The study of behavioural finance deals with how humans make financial decisions, and academic research has shown time and again that we are not very good at it. Understanding your tendencies is an important determinant of your success.
My role as an advisor is often to be a coach, to help clients better understand their portfolios and which risks are required to reach their financial goals. It is also important to understand how that portfolio is likely to behave in up and down markets. When your stocks fall 20%, will you want to sell or buy more, and when your stocks rise by 20%, will you be willing to sell some winners and buy some losers?
Ben Graham, the famous investor and professor who taught Warren Buffett once said “The investor’s chief problem – and even his worst enemy – is likely to be himself”.

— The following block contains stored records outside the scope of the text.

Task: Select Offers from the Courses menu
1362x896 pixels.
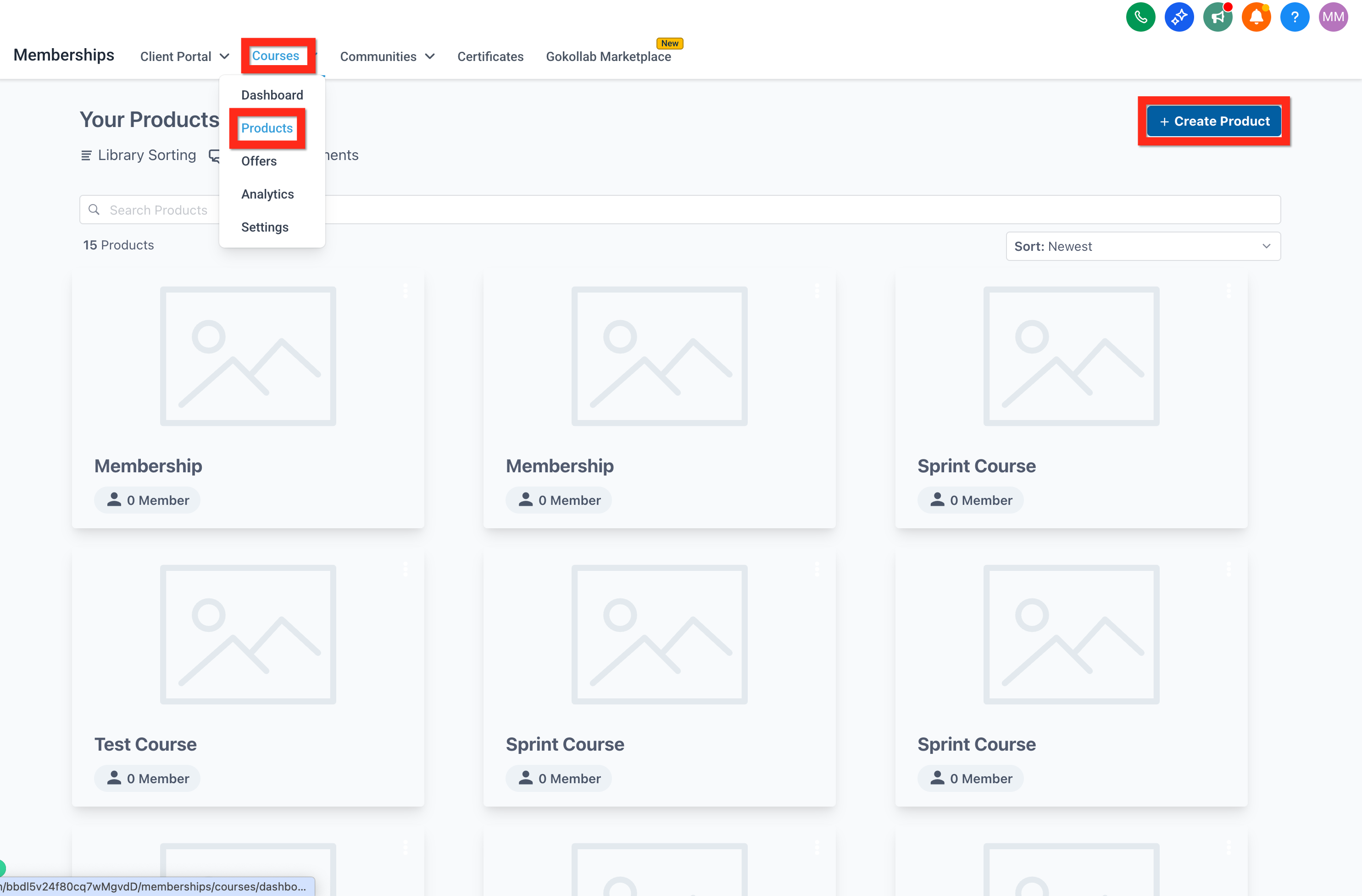Action: point(259,161)
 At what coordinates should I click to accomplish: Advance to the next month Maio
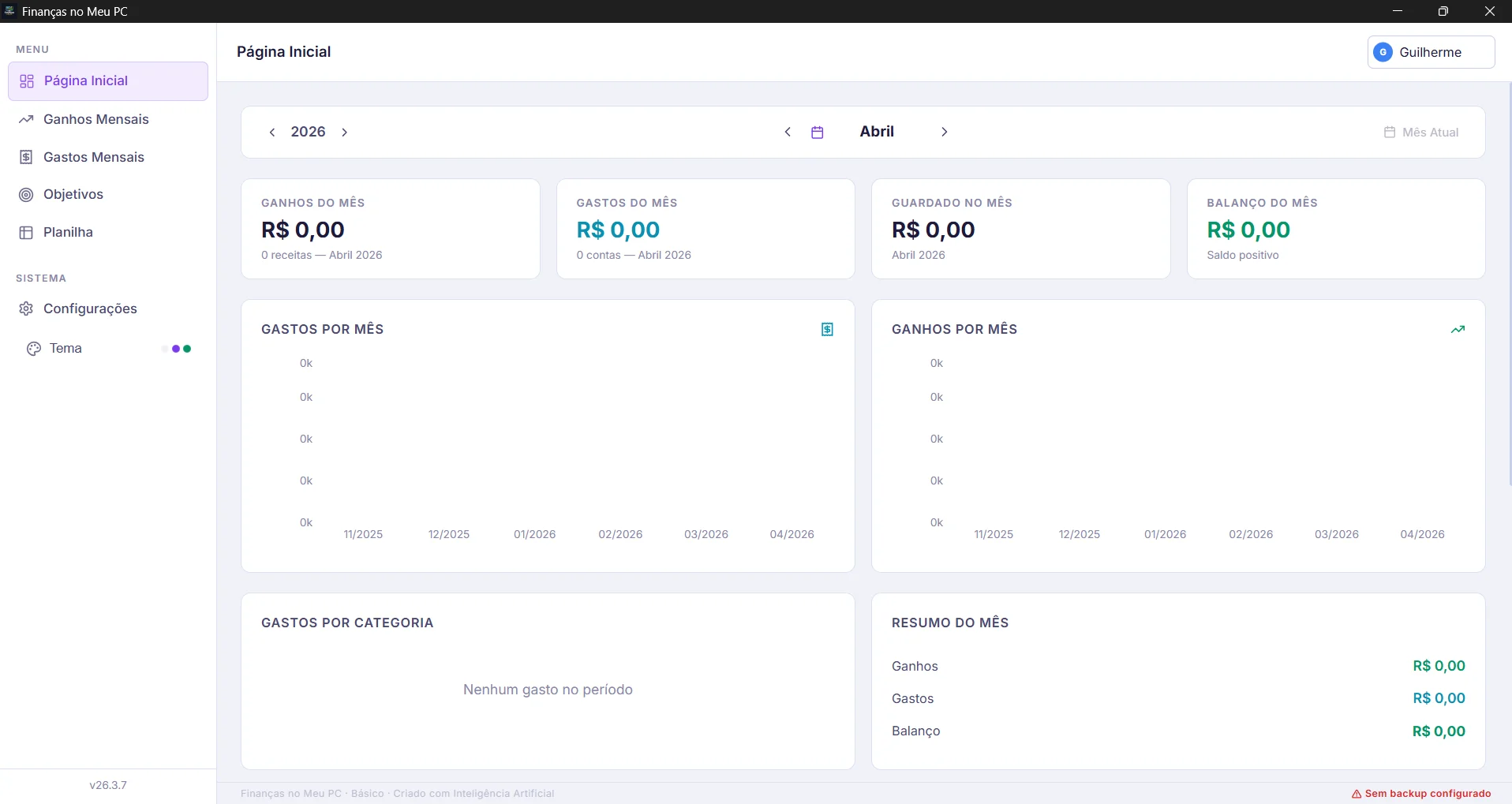pos(944,132)
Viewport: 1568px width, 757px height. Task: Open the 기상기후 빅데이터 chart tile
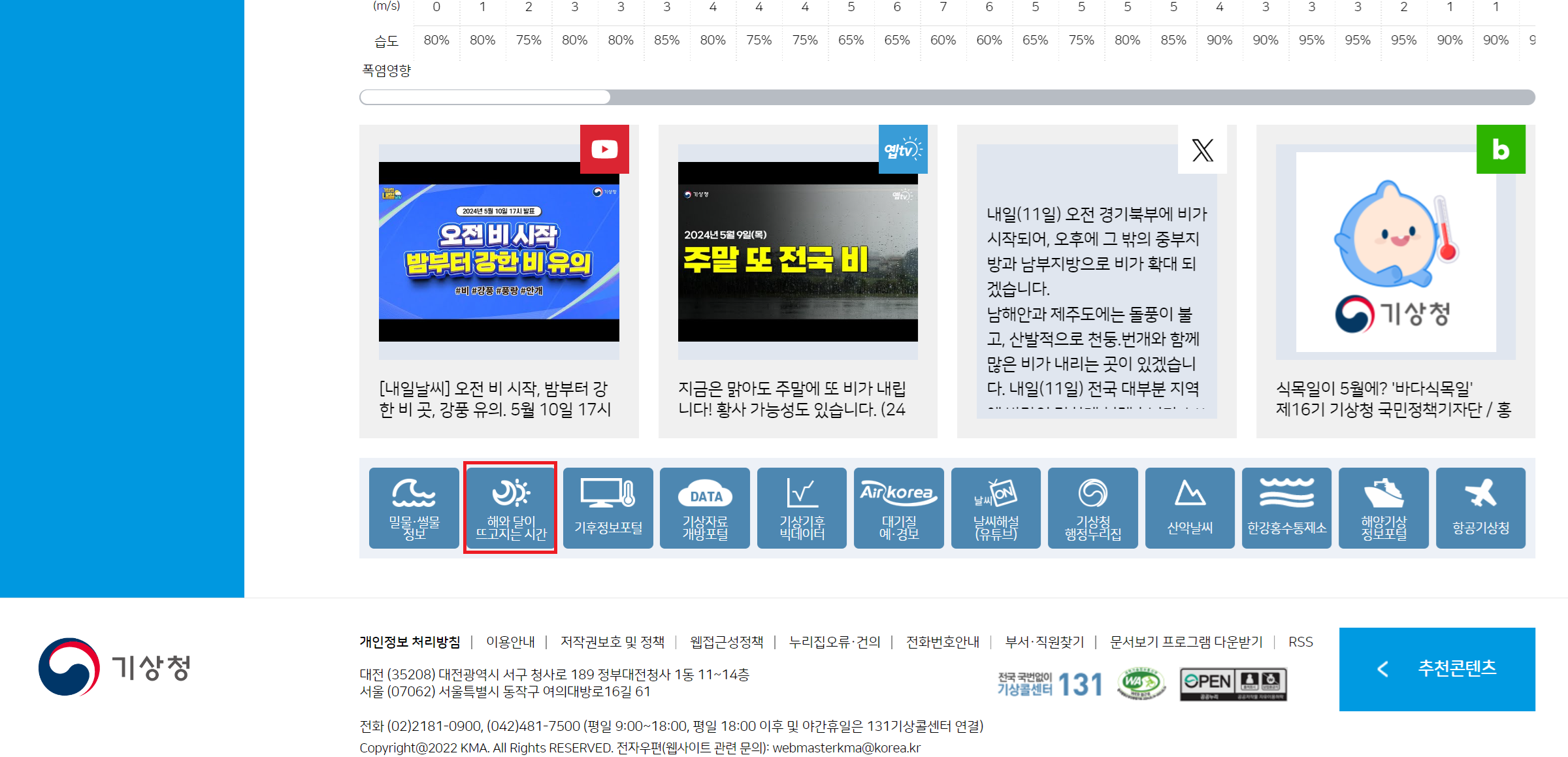pyautogui.click(x=802, y=507)
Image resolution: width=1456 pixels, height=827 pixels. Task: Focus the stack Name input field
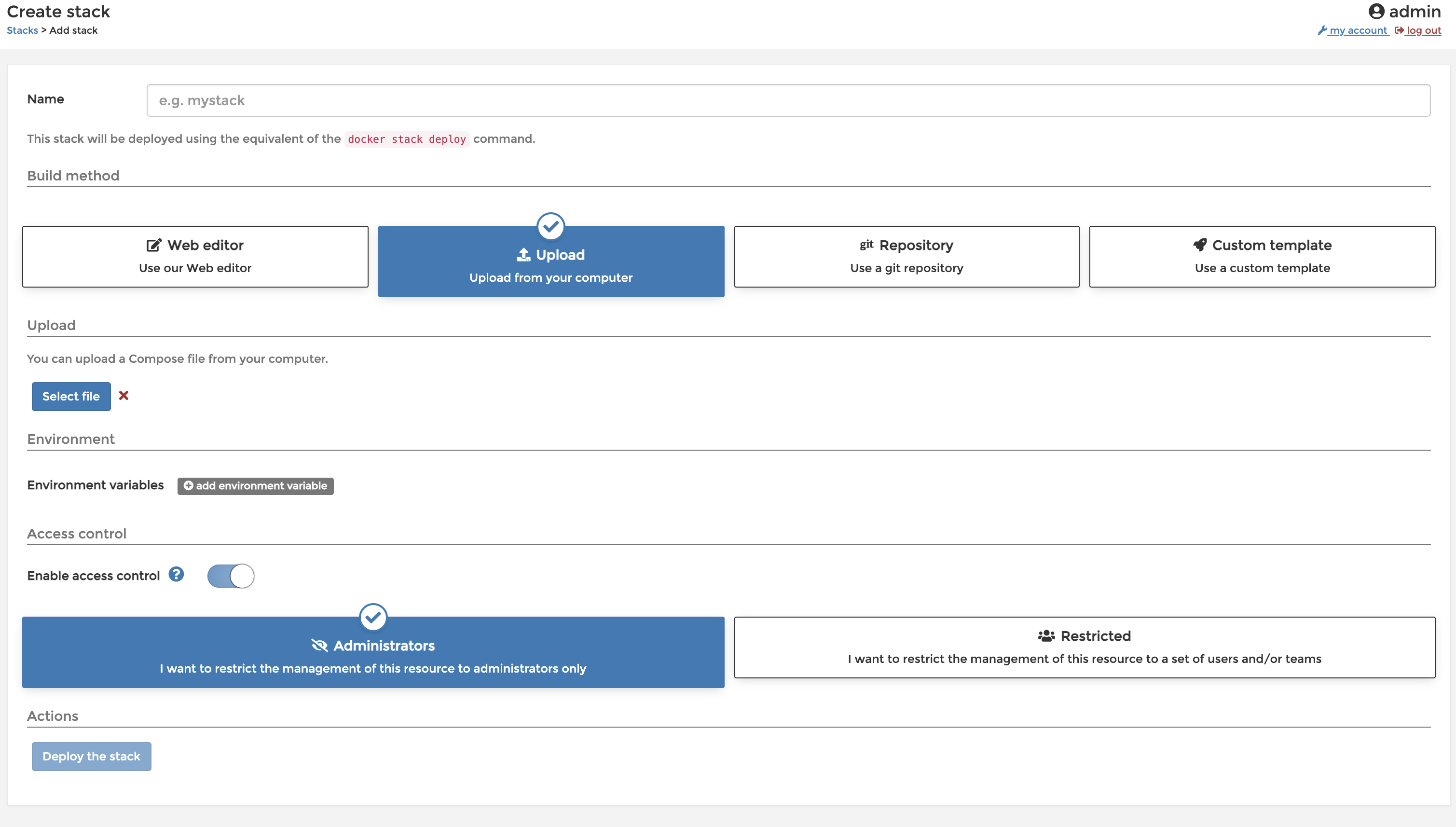point(788,100)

Here are the three most common mistakes that investors make:
If you find yourself chasing the hot stock or the hot sector, remember you’re not alone - eventually prices get pushed too high, and you can only profit by selling to another speculator. Seasoned investors call this the “greater fool” theory.
Unfortunately it’s impossible to know how far markets will fall, or how quickly they will recover, and this is made more difficult by negative press. By focusing on fundamentals such as valuation and your long-term goals, you will be able to see beyond current events, and today's discounts will appear as opportunities.
Investors are inundated with information, and we have a tendency to go with what feels right. However, over the long-run, details on asset allocation and diversification are more important for determining whether you reach your goals.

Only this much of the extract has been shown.